The World Health Organization now describes the coronavirus as pandemic. It warns that more countries will join Iran and Italy that are already in the frontline of the disease. The announcement triggered a chain of events that sent investors in the financial and commodity markets looking for shelter. The new label will neither accelerate nor slow down the spread of the virus but the response to it will. President Trump suspended all travel from the 26 Schengen countries and the UK will now focus on delaying the spread of the virus instead of trying to contain it.
The glimmer of hope, namely that new confirmed cases seem to be plateauing and even falling in China and South Korea is currently irrelevant. What matters from the economic perspective is that the world is paralyzed as it is going through unprecedent times in modern history. After the BoE followed the Fed in cutting interest rates, we had the second confirmation that monetary stimulus is much weaker than the virus itself. The FTSE-100 index lost 1.4% yesterday. In the aftermath of the WHO decision other stock markets followed suit. The MSCI Global Equity Index was down 3.6% on the day and the S&P 500 Index lost nearly 5%. Asian equities are falling this morning. Without intending to sound a doom-monger the situation is dire both socially and economically. The peak is still weeks, if not months, away and the aftershock will be felt through 2020 if not beyond.
Concerns and fears about the economy pressure oil prices. Only that this time the energy market is additionally having to deal with bearish supply side developments, too that come in the form of a price or market share war between Saudi Arabia and Russia. Considering this powerful bearish cocktail that eventually should send oil prices back below $30/bbl the market did well yesterday by only shedding around $1.40/bbl.
This relatively modest fall was due to the weekly EIA statistics and within that distillate stock movements.

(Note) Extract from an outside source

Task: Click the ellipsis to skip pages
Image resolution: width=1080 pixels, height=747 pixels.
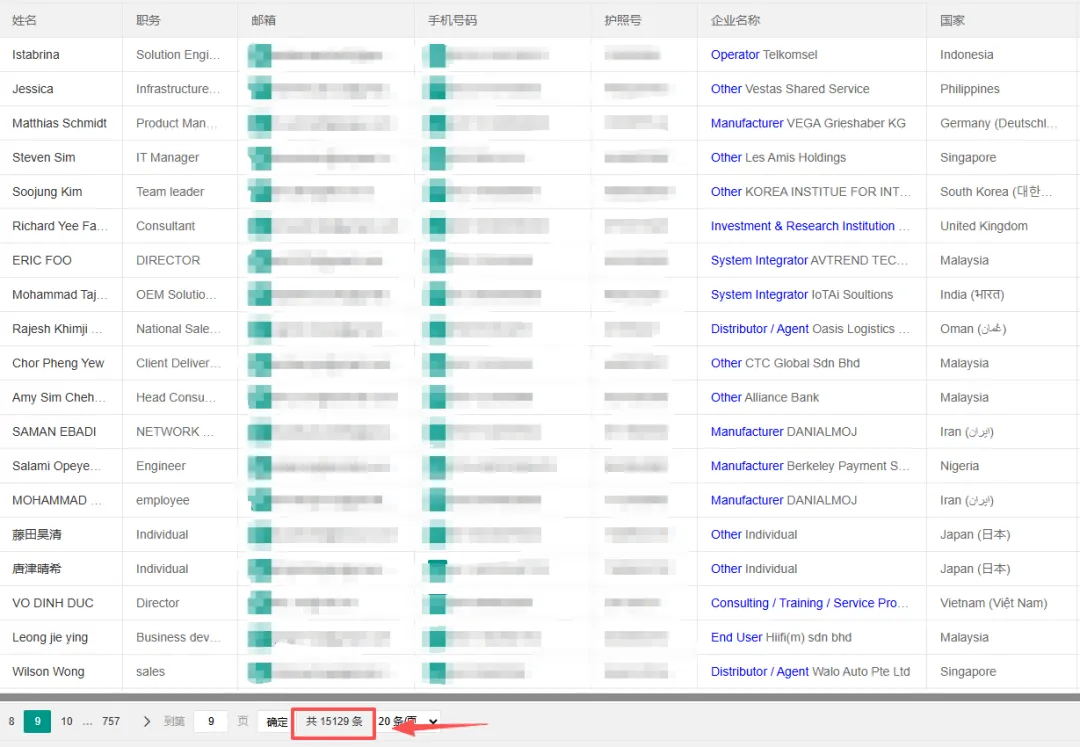Action: (x=87, y=722)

Although crude oil inventories built 7.7 million bbls, much more than the forecast, product stocks experienced significant draws. Gasoline stocks were down 5 million bbls and distillate stocks saw an outflow of 6.4 million bbls. Consequently, total commercial stocks fell 7.6 million bbls on the week. Demand destruction has not hit US shores just yet (refiners supplied a healthy 21.9 mbpd of products last week) but the worst is yet to come. As the virus is spreading in the US the economy will gradually slow and stock builds are anticipated in the not so distant future.

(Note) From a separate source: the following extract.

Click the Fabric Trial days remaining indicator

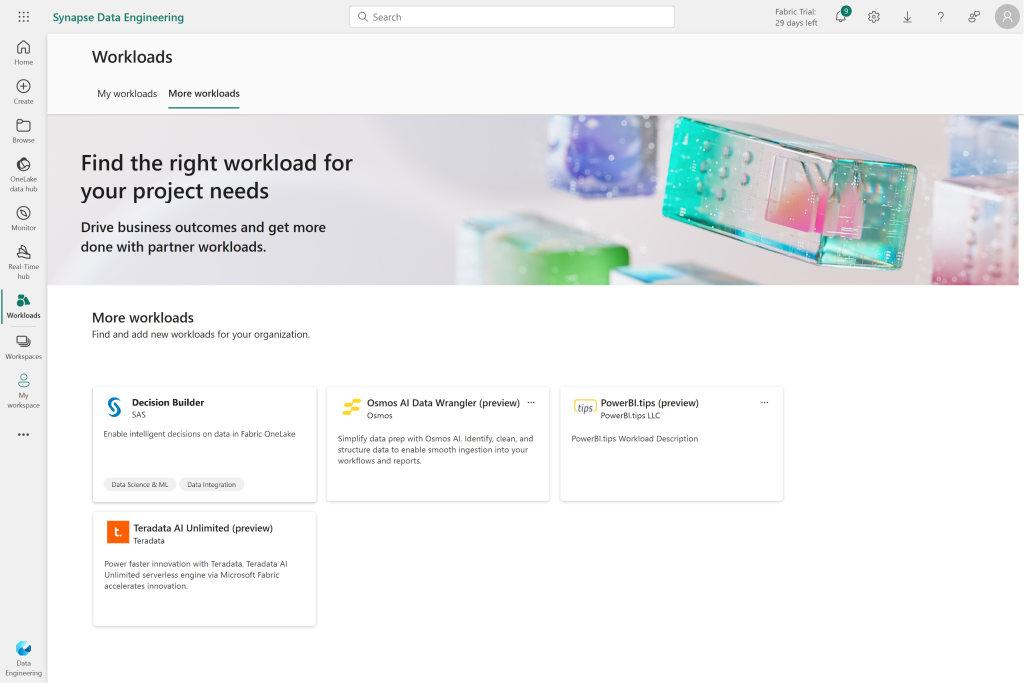796,17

The gravity of the virus outbreak is not only reflected in outright price movements but also in spreads. The front-month Brent spread lost 57 cents/bbl!! yesterday and settled $1.44/bbl in contango. It is the widest discount for five years. The current Brent structure is a gold mine for those who are in the position to store oil now and sell it later. For the rest of the world, however, it is all gloom.
Thirst for oil disappears
Supply-demand estimates are similar to the futures curve. At any given moment they reflect the true belief of market players but as even unfolds they change. The latest set of data from the IEA/OPEC/EIA is an excellent example of this. The coronavirus has a profound negative impact on all walks of life and oil is no exception. After the IEA released its downbeat forecast on Monday both OPEC and the EIA followed suit yesterday. We usually concentrate on OPEC call estimates as the most indicative measurement of the health of the oil market, this time, however, it would not make much sense to do so. This is because OPEC has put Ecuador in the non-OPEC category whilst the other two still count it as the member of OPEC. As a result, we would compare apple with pear regarding the demand for OPEC oil.

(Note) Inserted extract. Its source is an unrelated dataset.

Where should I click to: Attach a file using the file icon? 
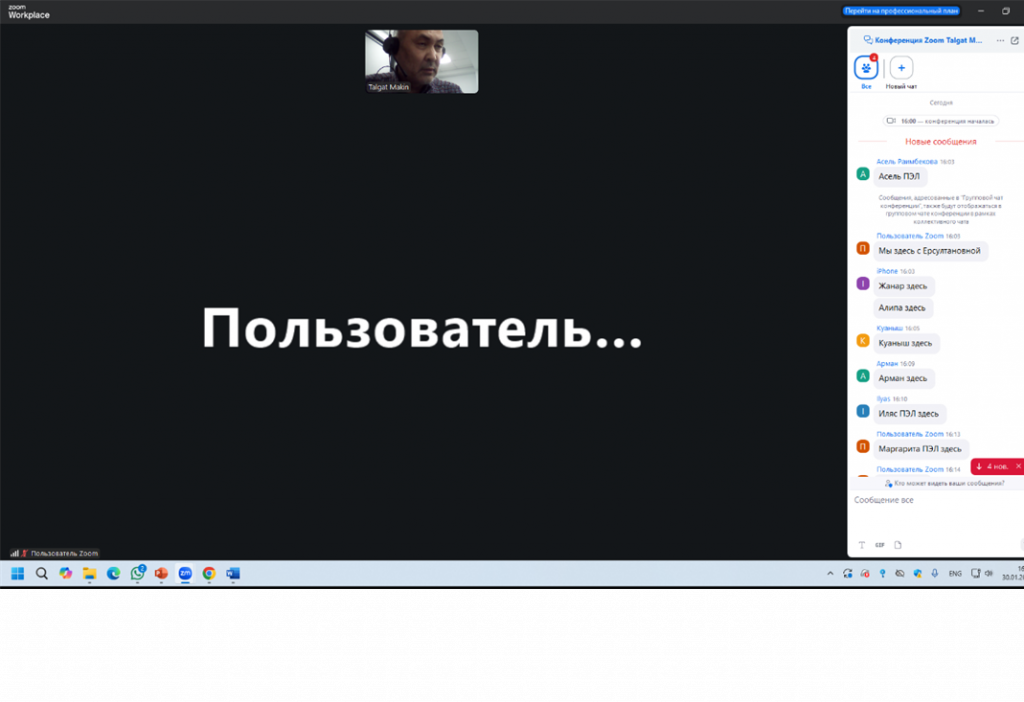pos(898,545)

Anyway, the common theme is demand revision. This year global oil demand growth now stands to be a mere 100,000 bpd on average. When you consider that this figure was 1.25 mbpd back in December the impact of the coronavirus is obvious. Although only the IEA sees demand contraction from 2019 the EIA cut its growth estimate from 1.43 bpd to 360,000 bpd (it is rather optimistic under the circumstances), whilst OPEC revised it down by 1.08 mbpd to 50,000 bpd.
Of course, the first half of this year looks dreadful because the effect of the epidemic is expected to dissipate in 3-4 months’ time – fingers crossed. In December 1H 2020 demand was projected to be 100.53 mbpd. It is now 98.51 mbpd. This is a demand destruction of over 2 mbpd in three months. Now wonder that the OPEC+ group technical committee recommended a reduction of 1.5 mbpd last week. And no wonder that prices are falling towards the $30/bbl level as it was refused by Russia and Saudi Arabia consequently threatens to open the oil spigot.
It is only the EIA that provides us with an insight of futures OECD inventories. It is almost certain that these estimates will change in months to come but the current forecast makes for a dreadful reading. The agency foresees OECD oil inventories to build up to 3,035 million bbls in 2Q and peak at 3,060 million bbls in the July-September period. As a reminder, they finished 2019 at 2,902 million bbls when Brent averaged $62.42/bbl in the last quarter of the year. In the first half of 2016, when the market tried to recover from the Saudi-created supply shock, inventories in the developed part of the world rose to 3,054 million bbls with Brent falling below $30/bbl. If the current projection comes anywhere near reality it is hard to see the market recover until September-October. There is really not much more that could be said about the latest estimates. Demand destruction is obvious, OPEC+ action will be vital in the foreseeable future.